> **BRIEF**: Give again, exactly as they appear, only the lines from the one containing "Task: Select the rectangle Box tool" through the last line of the material below.

> **DATA FOR REVIEW**:
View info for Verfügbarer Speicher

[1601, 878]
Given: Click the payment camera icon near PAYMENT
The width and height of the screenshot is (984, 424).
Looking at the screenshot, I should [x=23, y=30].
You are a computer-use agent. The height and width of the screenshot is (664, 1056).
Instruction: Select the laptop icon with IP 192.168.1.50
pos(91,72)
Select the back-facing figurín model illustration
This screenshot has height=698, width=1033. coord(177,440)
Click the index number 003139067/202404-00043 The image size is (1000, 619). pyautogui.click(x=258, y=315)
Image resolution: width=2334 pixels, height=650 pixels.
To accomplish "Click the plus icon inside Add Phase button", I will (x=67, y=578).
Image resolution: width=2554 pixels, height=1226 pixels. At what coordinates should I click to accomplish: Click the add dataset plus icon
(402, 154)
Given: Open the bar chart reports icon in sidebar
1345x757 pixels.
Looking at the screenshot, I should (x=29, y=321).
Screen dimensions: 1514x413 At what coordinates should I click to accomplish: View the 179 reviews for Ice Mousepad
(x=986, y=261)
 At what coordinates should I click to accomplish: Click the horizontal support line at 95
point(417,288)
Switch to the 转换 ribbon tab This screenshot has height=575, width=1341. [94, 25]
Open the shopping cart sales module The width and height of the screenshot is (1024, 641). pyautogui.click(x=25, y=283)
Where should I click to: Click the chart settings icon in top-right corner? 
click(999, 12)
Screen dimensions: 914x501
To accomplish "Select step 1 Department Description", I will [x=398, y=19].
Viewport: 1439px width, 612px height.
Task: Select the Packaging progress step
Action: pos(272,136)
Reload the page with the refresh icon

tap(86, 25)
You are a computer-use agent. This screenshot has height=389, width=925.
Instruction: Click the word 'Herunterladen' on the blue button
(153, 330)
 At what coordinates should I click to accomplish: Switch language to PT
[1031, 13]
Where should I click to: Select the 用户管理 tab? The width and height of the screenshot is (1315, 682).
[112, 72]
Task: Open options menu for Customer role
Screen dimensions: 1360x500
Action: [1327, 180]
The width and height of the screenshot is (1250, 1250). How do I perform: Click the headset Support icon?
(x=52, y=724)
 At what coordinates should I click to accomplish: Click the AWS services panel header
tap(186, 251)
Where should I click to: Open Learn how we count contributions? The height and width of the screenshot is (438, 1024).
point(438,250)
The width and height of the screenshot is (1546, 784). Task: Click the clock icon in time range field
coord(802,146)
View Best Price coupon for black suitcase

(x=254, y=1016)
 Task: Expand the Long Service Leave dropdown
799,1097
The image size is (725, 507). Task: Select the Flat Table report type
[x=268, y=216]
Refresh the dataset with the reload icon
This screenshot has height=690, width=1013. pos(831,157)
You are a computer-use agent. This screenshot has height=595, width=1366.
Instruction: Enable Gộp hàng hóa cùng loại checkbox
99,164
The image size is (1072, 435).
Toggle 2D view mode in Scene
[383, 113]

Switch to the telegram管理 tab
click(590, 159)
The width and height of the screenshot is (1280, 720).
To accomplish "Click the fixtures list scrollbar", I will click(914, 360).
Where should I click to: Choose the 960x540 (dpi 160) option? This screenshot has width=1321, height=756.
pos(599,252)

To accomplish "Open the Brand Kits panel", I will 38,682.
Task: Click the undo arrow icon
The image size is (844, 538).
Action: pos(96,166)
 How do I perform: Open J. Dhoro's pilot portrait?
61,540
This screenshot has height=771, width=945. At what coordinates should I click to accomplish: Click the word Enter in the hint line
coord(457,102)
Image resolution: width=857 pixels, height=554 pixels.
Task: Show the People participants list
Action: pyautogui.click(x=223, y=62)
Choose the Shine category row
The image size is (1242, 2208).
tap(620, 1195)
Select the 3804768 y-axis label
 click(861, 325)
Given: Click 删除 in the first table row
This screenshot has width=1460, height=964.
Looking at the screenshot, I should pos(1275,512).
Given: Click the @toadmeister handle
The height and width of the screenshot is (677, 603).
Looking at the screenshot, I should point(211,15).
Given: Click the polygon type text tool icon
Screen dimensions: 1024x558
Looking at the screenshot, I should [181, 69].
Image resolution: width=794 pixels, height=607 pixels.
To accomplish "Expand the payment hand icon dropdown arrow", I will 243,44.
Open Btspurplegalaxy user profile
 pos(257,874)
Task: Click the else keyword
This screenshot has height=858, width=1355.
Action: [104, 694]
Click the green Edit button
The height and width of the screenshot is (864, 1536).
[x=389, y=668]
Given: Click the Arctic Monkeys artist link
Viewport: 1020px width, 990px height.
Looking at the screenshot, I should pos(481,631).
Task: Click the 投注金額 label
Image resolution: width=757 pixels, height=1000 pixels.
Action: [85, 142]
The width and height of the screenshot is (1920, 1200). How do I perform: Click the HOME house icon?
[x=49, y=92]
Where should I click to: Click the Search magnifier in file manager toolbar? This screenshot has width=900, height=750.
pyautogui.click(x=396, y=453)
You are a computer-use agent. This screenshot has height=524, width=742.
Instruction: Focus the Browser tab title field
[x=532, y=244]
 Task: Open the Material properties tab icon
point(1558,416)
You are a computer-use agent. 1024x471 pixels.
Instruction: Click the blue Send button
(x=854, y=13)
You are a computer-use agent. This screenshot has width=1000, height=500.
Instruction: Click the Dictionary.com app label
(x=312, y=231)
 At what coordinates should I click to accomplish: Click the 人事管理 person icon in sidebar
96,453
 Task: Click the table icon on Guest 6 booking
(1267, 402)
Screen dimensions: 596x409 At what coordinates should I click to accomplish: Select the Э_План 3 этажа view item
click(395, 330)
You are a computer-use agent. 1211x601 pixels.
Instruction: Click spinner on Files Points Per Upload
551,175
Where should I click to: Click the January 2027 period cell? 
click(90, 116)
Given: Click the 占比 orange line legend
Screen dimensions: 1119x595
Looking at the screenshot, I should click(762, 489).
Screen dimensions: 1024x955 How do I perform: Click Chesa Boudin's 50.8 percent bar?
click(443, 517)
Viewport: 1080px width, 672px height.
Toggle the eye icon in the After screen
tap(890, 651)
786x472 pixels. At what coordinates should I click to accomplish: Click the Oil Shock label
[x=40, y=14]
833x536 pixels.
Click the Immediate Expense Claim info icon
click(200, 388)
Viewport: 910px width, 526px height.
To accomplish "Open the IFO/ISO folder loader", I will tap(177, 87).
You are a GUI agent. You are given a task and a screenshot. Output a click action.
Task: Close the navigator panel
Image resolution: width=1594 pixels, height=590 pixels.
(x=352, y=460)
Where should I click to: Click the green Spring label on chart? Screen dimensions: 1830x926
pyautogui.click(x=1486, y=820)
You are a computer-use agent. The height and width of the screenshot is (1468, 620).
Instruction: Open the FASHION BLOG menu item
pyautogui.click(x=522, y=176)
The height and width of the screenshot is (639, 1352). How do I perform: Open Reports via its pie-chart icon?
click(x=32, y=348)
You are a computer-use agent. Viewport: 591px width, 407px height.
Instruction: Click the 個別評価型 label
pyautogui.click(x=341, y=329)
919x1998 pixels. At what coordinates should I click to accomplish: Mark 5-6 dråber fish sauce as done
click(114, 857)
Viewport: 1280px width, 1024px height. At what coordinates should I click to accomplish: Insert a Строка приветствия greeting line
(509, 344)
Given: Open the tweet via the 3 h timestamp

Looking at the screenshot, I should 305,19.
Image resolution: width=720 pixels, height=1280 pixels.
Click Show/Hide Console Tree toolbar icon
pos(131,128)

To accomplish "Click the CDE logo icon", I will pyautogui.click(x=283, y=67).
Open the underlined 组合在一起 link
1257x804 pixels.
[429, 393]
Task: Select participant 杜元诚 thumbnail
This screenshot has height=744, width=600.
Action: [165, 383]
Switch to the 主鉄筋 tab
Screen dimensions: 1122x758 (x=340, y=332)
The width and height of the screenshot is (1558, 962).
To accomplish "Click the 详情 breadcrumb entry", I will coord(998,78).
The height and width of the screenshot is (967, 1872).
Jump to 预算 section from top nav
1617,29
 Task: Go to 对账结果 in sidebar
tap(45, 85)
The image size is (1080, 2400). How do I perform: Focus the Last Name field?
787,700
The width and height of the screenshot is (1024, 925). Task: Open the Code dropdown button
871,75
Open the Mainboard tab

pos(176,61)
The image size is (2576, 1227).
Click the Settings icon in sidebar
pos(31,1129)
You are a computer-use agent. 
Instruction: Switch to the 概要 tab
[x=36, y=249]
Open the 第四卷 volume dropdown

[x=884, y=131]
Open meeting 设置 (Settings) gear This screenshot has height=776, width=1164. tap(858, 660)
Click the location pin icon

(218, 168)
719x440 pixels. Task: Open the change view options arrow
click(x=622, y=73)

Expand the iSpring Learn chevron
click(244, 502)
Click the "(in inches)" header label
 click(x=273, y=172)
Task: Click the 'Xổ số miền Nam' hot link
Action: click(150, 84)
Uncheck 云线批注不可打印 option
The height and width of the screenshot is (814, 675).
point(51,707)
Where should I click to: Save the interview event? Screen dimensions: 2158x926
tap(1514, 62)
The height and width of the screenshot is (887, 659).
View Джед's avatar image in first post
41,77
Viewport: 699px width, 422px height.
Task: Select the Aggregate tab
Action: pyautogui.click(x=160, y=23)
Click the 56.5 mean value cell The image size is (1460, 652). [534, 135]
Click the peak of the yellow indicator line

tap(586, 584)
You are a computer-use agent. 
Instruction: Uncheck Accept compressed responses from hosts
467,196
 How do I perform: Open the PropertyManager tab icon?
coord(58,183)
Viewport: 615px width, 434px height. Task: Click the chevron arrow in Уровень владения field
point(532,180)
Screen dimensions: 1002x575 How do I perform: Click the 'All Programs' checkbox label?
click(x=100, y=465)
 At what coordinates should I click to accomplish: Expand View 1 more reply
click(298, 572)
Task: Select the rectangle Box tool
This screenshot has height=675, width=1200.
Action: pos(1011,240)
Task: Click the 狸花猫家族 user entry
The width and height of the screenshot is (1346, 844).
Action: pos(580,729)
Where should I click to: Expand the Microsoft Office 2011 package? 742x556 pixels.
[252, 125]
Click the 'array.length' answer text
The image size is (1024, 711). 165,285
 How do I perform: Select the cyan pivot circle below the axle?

> **ANSWER TO THIS EXERCISE**:
Task: Select the rectangle Box tool
This screenshot has height=675, width=1200.
Action: pos(1011,240)
Task: Click the 狸花猫家族 user entry
The width and height of the screenshot is (1346, 844).
Action: pos(580,729)
Where should I click to: Expand the Microsoft Office 2011 package? 742x556 pixels.
[252, 125]
Click the 'array.length' answer text
The image size is (1024, 711). 165,285
 How do I perform: Select the cyan pivot circle below the axle?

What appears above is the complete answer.